→ What to work on
Each line from the one containing "Instruction: Expand the Advanced side panel" through the end of the entries below should be transcribed exactly, and no other line.

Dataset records
>>

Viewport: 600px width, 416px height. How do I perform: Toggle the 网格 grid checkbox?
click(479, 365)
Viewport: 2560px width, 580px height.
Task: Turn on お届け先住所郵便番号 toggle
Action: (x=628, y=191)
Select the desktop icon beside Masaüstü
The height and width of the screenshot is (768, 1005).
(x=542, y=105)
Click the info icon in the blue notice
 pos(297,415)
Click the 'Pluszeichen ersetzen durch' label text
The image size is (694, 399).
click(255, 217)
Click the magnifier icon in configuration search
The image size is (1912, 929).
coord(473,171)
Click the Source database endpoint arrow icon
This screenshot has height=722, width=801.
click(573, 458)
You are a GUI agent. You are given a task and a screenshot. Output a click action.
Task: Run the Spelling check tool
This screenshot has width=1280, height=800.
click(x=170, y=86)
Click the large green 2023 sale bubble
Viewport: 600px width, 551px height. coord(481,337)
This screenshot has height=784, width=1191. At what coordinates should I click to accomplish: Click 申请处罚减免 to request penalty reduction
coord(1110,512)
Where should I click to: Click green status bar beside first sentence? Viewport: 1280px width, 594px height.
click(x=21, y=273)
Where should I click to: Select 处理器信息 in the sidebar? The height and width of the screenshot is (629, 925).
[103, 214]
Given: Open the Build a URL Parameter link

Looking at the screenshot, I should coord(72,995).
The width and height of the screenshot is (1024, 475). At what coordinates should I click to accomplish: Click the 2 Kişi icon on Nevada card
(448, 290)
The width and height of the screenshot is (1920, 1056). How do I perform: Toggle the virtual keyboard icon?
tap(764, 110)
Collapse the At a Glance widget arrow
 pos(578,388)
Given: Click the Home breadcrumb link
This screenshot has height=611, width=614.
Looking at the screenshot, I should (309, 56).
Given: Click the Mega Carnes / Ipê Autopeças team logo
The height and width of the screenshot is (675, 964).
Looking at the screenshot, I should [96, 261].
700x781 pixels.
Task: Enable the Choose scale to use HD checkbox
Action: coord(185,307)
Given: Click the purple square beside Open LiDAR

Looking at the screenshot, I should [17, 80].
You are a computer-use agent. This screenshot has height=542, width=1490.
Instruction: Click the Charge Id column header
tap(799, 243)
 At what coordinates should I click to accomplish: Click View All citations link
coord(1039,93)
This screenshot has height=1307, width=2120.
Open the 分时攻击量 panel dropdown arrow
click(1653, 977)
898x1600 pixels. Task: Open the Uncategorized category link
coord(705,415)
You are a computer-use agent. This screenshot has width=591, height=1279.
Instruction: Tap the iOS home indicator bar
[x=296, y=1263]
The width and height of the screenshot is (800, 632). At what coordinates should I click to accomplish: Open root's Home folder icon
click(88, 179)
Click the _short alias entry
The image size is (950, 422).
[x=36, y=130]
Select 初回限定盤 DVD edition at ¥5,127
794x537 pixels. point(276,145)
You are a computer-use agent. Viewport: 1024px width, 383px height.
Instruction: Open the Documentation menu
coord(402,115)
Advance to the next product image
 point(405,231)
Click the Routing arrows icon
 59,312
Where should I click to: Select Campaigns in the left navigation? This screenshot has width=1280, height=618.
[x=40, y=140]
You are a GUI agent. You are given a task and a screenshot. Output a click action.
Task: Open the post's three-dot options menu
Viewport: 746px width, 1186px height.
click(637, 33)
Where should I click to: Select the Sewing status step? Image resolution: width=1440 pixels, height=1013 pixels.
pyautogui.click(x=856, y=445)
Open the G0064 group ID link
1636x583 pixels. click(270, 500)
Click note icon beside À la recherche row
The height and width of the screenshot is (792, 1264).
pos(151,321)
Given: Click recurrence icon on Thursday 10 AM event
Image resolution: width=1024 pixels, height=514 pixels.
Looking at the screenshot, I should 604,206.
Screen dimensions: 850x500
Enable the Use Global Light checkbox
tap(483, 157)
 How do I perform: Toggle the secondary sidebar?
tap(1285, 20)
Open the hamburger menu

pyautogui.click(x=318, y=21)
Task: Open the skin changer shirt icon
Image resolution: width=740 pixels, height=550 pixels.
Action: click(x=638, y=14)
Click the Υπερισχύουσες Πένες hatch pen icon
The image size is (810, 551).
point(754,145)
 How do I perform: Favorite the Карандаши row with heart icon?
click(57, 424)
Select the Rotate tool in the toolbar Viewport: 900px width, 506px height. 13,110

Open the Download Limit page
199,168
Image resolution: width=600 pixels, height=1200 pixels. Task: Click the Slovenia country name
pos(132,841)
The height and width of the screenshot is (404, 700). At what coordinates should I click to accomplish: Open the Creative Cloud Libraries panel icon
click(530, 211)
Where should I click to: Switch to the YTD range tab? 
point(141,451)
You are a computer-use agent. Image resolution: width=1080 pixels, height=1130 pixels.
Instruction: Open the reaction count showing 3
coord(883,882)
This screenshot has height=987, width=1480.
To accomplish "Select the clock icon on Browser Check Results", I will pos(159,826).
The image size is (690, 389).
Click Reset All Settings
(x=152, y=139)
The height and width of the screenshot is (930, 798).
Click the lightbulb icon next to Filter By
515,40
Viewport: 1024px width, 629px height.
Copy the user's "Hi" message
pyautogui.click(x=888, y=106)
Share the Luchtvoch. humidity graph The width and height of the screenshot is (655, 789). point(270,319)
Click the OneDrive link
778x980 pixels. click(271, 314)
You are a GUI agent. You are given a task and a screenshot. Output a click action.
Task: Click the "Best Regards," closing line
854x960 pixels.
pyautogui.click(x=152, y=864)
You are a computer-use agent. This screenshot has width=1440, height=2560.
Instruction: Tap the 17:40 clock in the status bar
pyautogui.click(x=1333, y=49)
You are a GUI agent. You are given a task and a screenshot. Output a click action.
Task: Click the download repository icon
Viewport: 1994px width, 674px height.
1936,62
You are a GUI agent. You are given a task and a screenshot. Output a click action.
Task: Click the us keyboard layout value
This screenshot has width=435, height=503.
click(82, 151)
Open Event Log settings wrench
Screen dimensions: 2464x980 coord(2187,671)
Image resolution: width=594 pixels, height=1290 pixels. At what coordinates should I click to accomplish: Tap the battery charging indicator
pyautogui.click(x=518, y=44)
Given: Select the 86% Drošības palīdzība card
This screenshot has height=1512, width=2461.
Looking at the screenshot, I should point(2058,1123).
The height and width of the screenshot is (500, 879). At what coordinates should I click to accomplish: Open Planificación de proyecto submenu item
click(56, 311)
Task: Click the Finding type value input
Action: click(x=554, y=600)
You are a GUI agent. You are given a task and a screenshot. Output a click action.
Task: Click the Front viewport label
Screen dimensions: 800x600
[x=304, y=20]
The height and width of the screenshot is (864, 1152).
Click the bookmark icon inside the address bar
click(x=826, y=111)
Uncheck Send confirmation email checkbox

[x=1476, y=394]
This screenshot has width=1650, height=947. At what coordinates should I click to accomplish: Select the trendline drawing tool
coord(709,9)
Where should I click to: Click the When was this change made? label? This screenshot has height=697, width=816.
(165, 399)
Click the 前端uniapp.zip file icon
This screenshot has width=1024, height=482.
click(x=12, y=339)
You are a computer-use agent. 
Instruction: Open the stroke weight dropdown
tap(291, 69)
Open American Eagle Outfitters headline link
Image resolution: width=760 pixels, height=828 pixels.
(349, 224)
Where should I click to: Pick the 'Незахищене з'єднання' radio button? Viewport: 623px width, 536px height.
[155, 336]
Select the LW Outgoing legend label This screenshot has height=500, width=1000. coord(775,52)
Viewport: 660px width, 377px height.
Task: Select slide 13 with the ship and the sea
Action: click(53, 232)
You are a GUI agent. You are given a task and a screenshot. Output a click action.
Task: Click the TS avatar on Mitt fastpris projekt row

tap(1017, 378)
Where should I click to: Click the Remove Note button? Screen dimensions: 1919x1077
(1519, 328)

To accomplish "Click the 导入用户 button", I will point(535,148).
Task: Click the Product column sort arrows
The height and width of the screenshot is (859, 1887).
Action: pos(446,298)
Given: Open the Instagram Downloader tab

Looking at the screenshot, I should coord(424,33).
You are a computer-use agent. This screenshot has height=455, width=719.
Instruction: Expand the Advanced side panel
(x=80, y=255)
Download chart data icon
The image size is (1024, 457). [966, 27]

<<

→ Output of the task
Instruction: Expand the Advanced side panel
(x=80, y=255)
Download chart data icon
The image size is (1024, 457). [966, 27]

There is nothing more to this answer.